In prog1, when attackers play perfectly by choosing command = 1, they need to be lucky to : only one value of uninit out of $2^{32}$ grants them admin privileges. However in prog2, for command = 1 and argument = 9000 over 99% of the values that uninit can take will let attackers achieve their goal.

Quantitative Robustness

In this paper, we define a new, quantitative notion of robust reachability, quantitative robustness, as the maximum proportion of uncontrolled inputs triggering the bug for a chosen controlled input. Using this definition, we can now distinguish the two bugs from the previous example.

Quantitative Robust Symbolic Execution (QRSE). To determine the quantitative robustness of a bug, we first use symbolic execution to obtain constraints for the execution paths reaching it. We can then compute quantitative robustness either for each path separately, or on a single, merged constraint. Since it is often enough to shown that overall quantitative robustness exceeds a threshold in practice, we can stop exploring new paths once this condition is met.

Measuring quantitative robustness. Quantitative robustness can be reduced to the f-E-MAJSAT problem, which previously had applications in some AI-related fields. Existing algorithms can thus be used and we also propose a new approximate one called Relax.

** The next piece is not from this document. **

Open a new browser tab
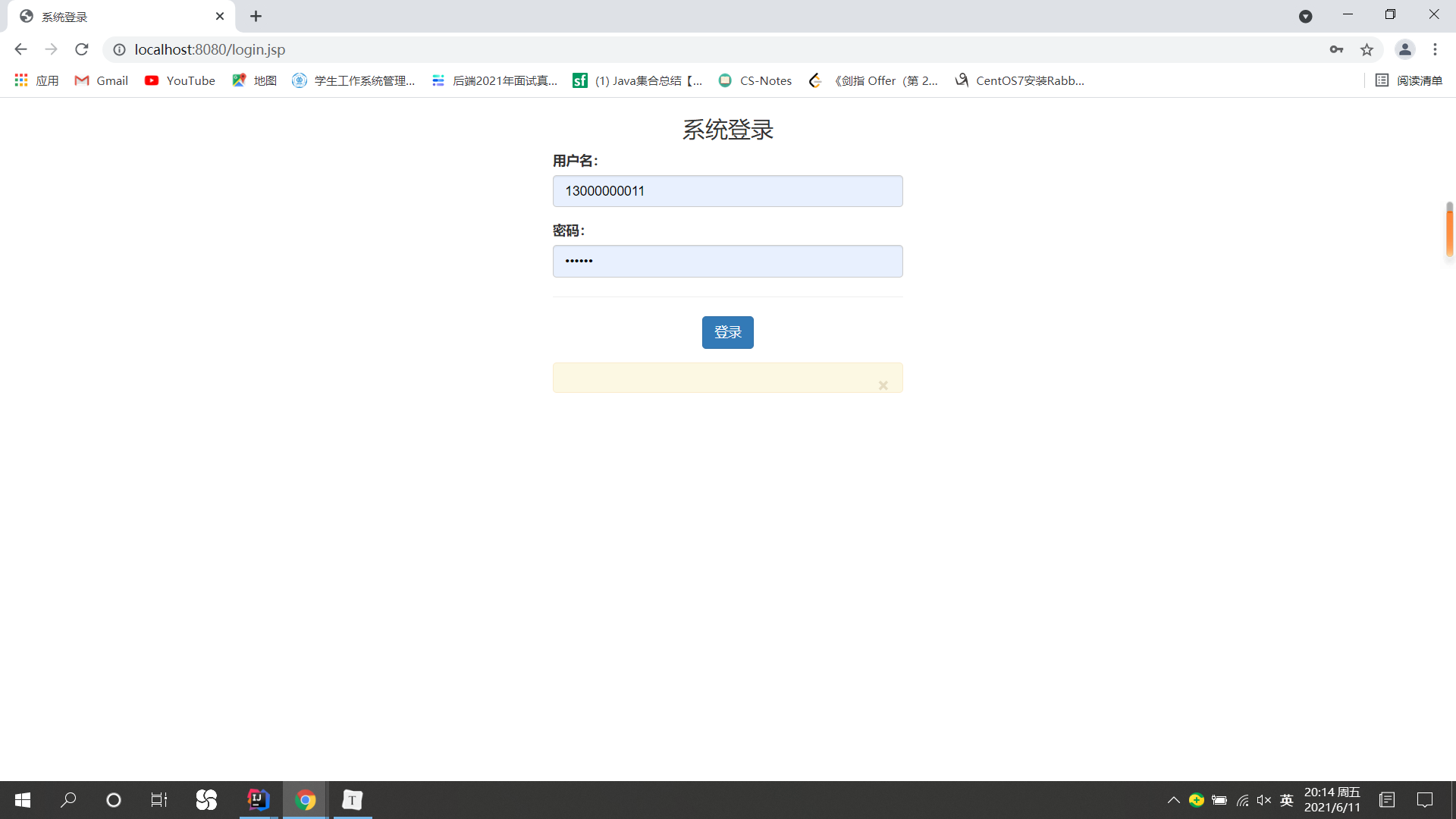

Experiments We applied QRSE to the benchmark from our previous robust reachability paper, which includes several real-world vulnerabilities, as well as to a fault analysis benchmark. The results showcase the usefulness of the increase in precision from robust reachability to quantitative robustness. In addition, we compared the performance of existing f-E-MAJSAT solvers as well as Relax on 117 formulas from our previous experiments. Overall, most existing algorithms perform poorly in the context of quantitative robustness, except for the most naive one, surprisingly. Relax also proves useful in approximately solving additional instances.

Contributions

In summary, we make the following contributions:

  • We define a quantitative pendant of robust reachability called quantitative robustness, which generalize both reachability and robust reachability.
  • We propose Quantitative Robust Symbolic Execution (QRSE), a variant of symbolic execution for computing quantitative robustness. We show that QRSE does not strictly require path merging, contrary to robust reachability analysis.
  • We propose a method reducing path-wise quantitative robustness with finite variable domains (e.g., bitvectors and arrays) to f-E-MAJSAT, a counting problem studied in some sub-fields of AI. As off-the-shelf methods turn out to be too inefficient or imprecise for our purposes, we introduce a new approximate algorithm called Relax.
  • We have implemented these ideas in two tools: BINSEC/QRSE and the Popcon solver. First experiments on security-oriented case studies demonstrate that QRSE enables fine-grained bug triage compared to symbolic execution and robust symbolic execution. In addition, Relax solves more problems arising from QRSE than prior techniques while minimizing approximation.